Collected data

◇ ◇ ◇ ◇ ◇

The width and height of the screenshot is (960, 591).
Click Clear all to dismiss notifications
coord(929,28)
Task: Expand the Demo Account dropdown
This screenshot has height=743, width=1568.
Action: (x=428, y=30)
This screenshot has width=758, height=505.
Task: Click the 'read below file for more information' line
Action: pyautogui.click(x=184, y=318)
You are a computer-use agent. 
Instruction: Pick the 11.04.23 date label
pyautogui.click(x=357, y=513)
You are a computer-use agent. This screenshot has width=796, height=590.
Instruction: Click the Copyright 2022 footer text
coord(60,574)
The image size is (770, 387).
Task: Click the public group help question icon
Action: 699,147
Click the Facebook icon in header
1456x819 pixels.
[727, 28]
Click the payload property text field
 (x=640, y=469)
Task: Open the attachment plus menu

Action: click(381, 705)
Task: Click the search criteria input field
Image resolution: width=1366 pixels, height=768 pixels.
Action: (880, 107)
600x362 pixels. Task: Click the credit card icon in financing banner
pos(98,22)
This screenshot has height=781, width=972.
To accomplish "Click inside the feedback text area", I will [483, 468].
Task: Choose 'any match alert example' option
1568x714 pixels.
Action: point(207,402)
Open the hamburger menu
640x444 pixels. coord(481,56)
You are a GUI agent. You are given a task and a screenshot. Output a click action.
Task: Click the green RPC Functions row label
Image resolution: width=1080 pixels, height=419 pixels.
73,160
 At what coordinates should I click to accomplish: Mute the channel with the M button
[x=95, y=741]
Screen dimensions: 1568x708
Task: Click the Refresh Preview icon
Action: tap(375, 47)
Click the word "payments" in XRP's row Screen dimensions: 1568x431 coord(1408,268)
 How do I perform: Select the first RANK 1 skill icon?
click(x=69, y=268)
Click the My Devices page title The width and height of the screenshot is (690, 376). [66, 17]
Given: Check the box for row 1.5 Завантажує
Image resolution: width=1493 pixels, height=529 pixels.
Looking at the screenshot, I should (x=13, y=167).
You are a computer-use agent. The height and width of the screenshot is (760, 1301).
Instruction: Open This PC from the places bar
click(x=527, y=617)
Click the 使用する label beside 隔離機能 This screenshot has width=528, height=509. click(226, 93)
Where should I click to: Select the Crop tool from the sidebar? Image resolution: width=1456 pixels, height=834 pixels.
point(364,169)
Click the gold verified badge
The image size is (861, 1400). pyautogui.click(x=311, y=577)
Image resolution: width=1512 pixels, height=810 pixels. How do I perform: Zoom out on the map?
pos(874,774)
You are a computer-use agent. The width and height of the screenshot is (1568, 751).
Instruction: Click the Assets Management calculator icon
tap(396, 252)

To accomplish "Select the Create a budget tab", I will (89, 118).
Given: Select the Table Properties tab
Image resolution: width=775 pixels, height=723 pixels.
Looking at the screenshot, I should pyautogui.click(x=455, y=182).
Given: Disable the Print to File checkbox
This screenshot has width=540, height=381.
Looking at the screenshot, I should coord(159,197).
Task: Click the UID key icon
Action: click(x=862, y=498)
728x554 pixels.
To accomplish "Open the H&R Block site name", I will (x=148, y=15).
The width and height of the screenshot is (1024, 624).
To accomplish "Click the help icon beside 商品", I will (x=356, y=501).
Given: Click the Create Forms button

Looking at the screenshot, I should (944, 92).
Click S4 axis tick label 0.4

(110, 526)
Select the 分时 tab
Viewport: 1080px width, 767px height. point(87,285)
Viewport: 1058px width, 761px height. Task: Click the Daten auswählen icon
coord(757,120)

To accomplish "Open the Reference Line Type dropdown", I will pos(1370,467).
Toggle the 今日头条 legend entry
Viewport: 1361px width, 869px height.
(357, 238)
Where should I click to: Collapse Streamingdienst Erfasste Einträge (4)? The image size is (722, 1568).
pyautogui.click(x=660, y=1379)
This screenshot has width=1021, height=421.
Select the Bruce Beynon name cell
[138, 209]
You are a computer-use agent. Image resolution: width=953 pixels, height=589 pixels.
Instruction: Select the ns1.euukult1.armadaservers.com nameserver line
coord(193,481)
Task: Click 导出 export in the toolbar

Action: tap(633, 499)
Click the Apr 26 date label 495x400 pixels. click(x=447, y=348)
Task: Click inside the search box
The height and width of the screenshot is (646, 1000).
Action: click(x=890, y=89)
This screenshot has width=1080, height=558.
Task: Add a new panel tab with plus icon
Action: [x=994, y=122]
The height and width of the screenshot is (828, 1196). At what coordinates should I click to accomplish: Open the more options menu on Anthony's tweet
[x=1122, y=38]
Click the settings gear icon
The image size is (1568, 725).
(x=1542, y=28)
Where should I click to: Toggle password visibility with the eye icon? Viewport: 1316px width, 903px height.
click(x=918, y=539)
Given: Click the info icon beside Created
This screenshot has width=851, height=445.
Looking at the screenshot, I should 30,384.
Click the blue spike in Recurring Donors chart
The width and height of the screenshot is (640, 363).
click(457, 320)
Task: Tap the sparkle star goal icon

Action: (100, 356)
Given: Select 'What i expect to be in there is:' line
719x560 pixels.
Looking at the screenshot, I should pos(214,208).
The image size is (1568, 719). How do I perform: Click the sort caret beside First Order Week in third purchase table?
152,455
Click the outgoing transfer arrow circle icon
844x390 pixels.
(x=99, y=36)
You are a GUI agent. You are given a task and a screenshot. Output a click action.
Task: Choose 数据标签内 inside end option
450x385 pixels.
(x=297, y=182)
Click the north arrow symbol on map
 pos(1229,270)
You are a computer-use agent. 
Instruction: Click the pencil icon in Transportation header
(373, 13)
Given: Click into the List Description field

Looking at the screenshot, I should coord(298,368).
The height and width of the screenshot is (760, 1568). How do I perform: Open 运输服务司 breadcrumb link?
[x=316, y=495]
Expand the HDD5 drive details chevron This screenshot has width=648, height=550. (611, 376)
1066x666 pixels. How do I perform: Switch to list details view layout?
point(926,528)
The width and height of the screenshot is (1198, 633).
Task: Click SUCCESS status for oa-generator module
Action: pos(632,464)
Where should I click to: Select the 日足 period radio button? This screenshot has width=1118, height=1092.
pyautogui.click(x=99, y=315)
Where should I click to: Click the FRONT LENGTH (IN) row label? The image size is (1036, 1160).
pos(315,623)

◇ ◇ ◇ ◇ ◇

TASK STATEMENT
Write the complete data out, exactly as above.

ANSWER TO THIS TASK
The width and height of the screenshot is (960, 591).
Click Clear all to dismiss notifications
coord(929,28)
Task: Expand the Demo Account dropdown
This screenshot has height=743, width=1568.
Action: (x=428, y=30)
This screenshot has width=758, height=505.
Task: Click the 'read below file for more information' line
Action: pyautogui.click(x=184, y=318)
You are a computer-use agent. 
Instruction: Pick the 11.04.23 date label
pyautogui.click(x=357, y=513)
You are a computer-use agent. This screenshot has width=796, height=590.
Instruction: Click the Copyright 2022 footer text
coord(60,574)
The image size is (770, 387).
Task: Click the public group help question icon
Action: 699,147
Click the Facebook icon in header
1456x819 pixels.
[727, 28]
Click the payload property text field
 (x=640, y=469)
Task: Open the attachment plus menu

Action: click(381, 705)
Task: Click the search criteria input field
Image resolution: width=1366 pixels, height=768 pixels.
Action: (880, 107)
600x362 pixels. Task: Click the credit card icon in financing banner
pos(98,22)
This screenshot has height=781, width=972.
To accomplish "Click inside the feedback text area", I will [483, 468].
Task: Choose 'any match alert example' option
1568x714 pixels.
Action: point(207,402)
Open the hamburger menu
640x444 pixels. coord(481,56)
You are a GUI agent. You are given a task and a screenshot. Output a click action.
Task: Click the green RPC Functions row label
Image resolution: width=1080 pixels, height=419 pixels.
73,160
 At what coordinates should I click to accomplish: Mute the channel with the M button
[x=95, y=741]
Screen dimensions: 1568x708
Task: Click the Refresh Preview icon
Action: tap(375, 47)
Click the word "payments" in XRP's row Screen dimensions: 1568x431 coord(1408,268)
 How do I perform: Select the first RANK 1 skill icon?
click(x=69, y=268)
Click the My Devices page title The width and height of the screenshot is (690, 376). [66, 17]
Given: Check the box for row 1.5 Завантажує
Image resolution: width=1493 pixels, height=529 pixels.
Looking at the screenshot, I should (x=13, y=167).
You are a computer-use agent. The height and width of the screenshot is (760, 1301).
Instruction: Open This PC from the places bar
click(x=527, y=617)
Click the 使用する label beside 隔離機能 This screenshot has width=528, height=509. click(226, 93)
Where should I click to: Select the Crop tool from the sidebar? Image resolution: width=1456 pixels, height=834 pixels.
point(364,169)
Click the gold verified badge
The image size is (861, 1400). pyautogui.click(x=311, y=577)
Image resolution: width=1512 pixels, height=810 pixels. How do I perform: Zoom out on the map?
pos(874,774)
You are a computer-use agent. The width and height of the screenshot is (1568, 751).
Instruction: Click the Assets Management calculator icon
tap(396, 252)

To accomplish "Select the Create a budget tab", I will (89, 118).
Given: Select the Table Properties tab
Image resolution: width=775 pixels, height=723 pixels.
Looking at the screenshot, I should pyautogui.click(x=455, y=182).
Given: Disable the Print to File checkbox
This screenshot has width=540, height=381.
Looking at the screenshot, I should coord(159,197).
Task: Click the UID key icon
Action: click(x=862, y=498)
728x554 pixels.
To accomplish "Open the H&R Block site name", I will (x=148, y=15).
The width and height of the screenshot is (1024, 624).
To accomplish "Click the help icon beside 商品", I will (x=356, y=501).
Given: Click the Create Forms button

Looking at the screenshot, I should (944, 92).
Click S4 axis tick label 0.4

(110, 526)
Select the 分时 tab
Viewport: 1080px width, 767px height. point(87,285)
Viewport: 1058px width, 761px height. Task: Click the Daten auswählen icon
coord(757,120)

To accomplish "Open the Reference Line Type dropdown", I will pos(1370,467).
Toggle the 今日头条 legend entry
Viewport: 1361px width, 869px height.
(357, 238)
Where should I click to: Collapse Streamingdienst Erfasste Einträge (4)? The image size is (722, 1568).
pyautogui.click(x=660, y=1379)
This screenshot has width=1021, height=421.
Select the Bruce Beynon name cell
[138, 209]
You are a computer-use agent. Image resolution: width=953 pixels, height=589 pixels.
Instruction: Select the ns1.euukult1.armadaservers.com nameserver line
coord(193,481)
Task: Click 导出 export in the toolbar

Action: tap(633, 499)
Click the Apr 26 date label 495x400 pixels. click(x=447, y=348)
Task: Click inside the search box
The height and width of the screenshot is (646, 1000).
Action: click(x=890, y=89)
This screenshot has width=1080, height=558.
Task: Add a new panel tab with plus icon
Action: [x=994, y=122]
The height and width of the screenshot is (828, 1196). At what coordinates should I click to accomplish: Open the more options menu on Anthony's tweet
[x=1122, y=38]
Click the settings gear icon
The image size is (1568, 725).
(x=1542, y=28)
Where should I click to: Toggle password visibility with the eye icon? Viewport: 1316px width, 903px height.
click(x=918, y=539)
Given: Click the info icon beside Created
This screenshot has width=851, height=445.
Looking at the screenshot, I should 30,384.
Click the blue spike in Recurring Donors chart
The width and height of the screenshot is (640, 363).
click(457, 320)
Task: Tap the sparkle star goal icon

Action: (100, 356)
Given: Select 'What i expect to be in there is:' line
719x560 pixels.
Looking at the screenshot, I should pos(214,208).
The image size is (1568, 719). How do I perform: Click the sort caret beside First Order Week in third purchase table?
152,455
Click the outgoing transfer arrow circle icon
844x390 pixels.
(x=99, y=36)
You are a GUI agent. You are given a task and a screenshot. Output a click action.
Task: Choose 数据标签内 inside end option
450x385 pixels.
(x=297, y=182)
Click the north arrow symbol on map
 pos(1229,270)
You are a computer-use agent. 
Instruction: Click the pencil icon in Transportation header
(373, 13)
Given: Click into the List Description field

Looking at the screenshot, I should coord(298,368).
The height and width of the screenshot is (760, 1568). How do I perform: Open 运输服务司 breadcrumb link?
[x=316, y=495]
Expand the HDD5 drive details chevron This screenshot has width=648, height=550. (611, 376)
1066x666 pixels. How do I perform: Switch to list details view layout?
point(926,528)
The width and height of the screenshot is (1198, 633).
Task: Click SUCCESS status for oa-generator module
Action: pos(632,464)
Where should I click to: Select the 日足 period radio button? This screenshot has width=1118, height=1092.
pyautogui.click(x=99, y=315)
Where should I click to: Click the FRONT LENGTH (IN) row label? The image size is (1036, 1160).
pos(315,623)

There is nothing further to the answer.